TIME : 2016/2/24 13:45:01
Holidays in Russia, the world’s largest country, start with snow-topped church domes, vodka and Cold War intrigue but there’s much more. Take in the grandeur of St. Petersburg and Moscow, the old and new capitals, in a two-city break in Russia. Or range wider across 11 time zones and 4,700 miles for a melting pot of Orthodox beauty, fading Soviet grandeur and stark natural beauty.

Get your bearings

On the European side, Moscow and cultural capital St. Petersburg are magnets for first-timers. Beyond, Europe’s largest river, the Volga, meanders 2,300 miles to the Caspian Sea, passing through the Second World War ‘hero city’ of Volgograd. South-west lie the sun-soaked beaches and snow-topped peaks of Winter Olympics city Sochi on the Black Sea. The great north-south spine of the Urals mountains divides European from Asian Russia. On the Asian side are the decaying elegance of Irkutsk and the rugged shores of Lake Baikal, deep in the enormous taiga pine forest of Siberia. South are the Altai mountains and eastwards the volcanoes of Kamchatka.

From tsars to bolsheviks

Start a historic city break in Russia at the Winter Palace, former home of the tsars and now the repository of world-class art as the Hermitage, in the old capital, St. Petersburg.

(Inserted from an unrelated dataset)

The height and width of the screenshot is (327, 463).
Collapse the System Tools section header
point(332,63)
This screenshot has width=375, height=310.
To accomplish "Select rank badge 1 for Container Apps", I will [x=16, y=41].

A night train will take you to Moscow, Russia’s cosmopolitan hub. Feel the heart of Ancient Rus in the early Orthodox cathedrals of the Golden Ring cities Novgorod and Suzdal. The ‘hero’ cities of Volgograd, Smolensk and Murmansk pay tribute those who fell in the Revolution and after. Cold War neurosis is almost tangible in former closed city Vladivostok.

Russia on a shoestring

It’s said to be one of the world’s most expensive destinations but a holiday in Russia can be cheap for the clever traveller. World-class art is on display in Moscow’s Tretyakov Gallery and St. Petersburg’s Hermitage for a reasonable entry fee. Tout prices can be avoided by booking online for the Bolshoi or Mariinsky (Kirov) ballets. Visit the famous dead for next to nothing in Moscow’s Novodevichy cemetery and St. Petersburg’s Alexander Nevsky monastery. Book at the train station and Russia’s railways offer bargain routes to the country’s most exotic corners: Lenin’s birthplace of Ulyanovsk, the northern lights over Murmansk and the ancient Kremlin in Tatarstan capital Kazan

History coming in from the cold

Twenty years after the fall of communism, some parts of Russia are still closed to foreigners. Other once-secret sites are gradually coming in from the cold. Space fans should head east for the astronaut training centre of Zvezdny Gorodok, and history buffs can find the truth behind the last days of the Romanovs in Ekaterinburg. A visit to Perm-36 gives a sombre insight into the realities of the Gulag work-camp system. It was still a functioning prison as late as 1988. 

Active outdoors

Turn a Russia city break into a skiing holiday at Bitsevsky Park or the Kant sports centre, Moscow, or hit the slopes at Krasnaya Polyana, Sochi. The rugged peaks of the Altai mountains lure hikers and climbers, while sailors and swimmers venture east to the world’s largest freshwater lake, Baikal. The less energetic might prefer a cruise along the majestic waterways of the Volga.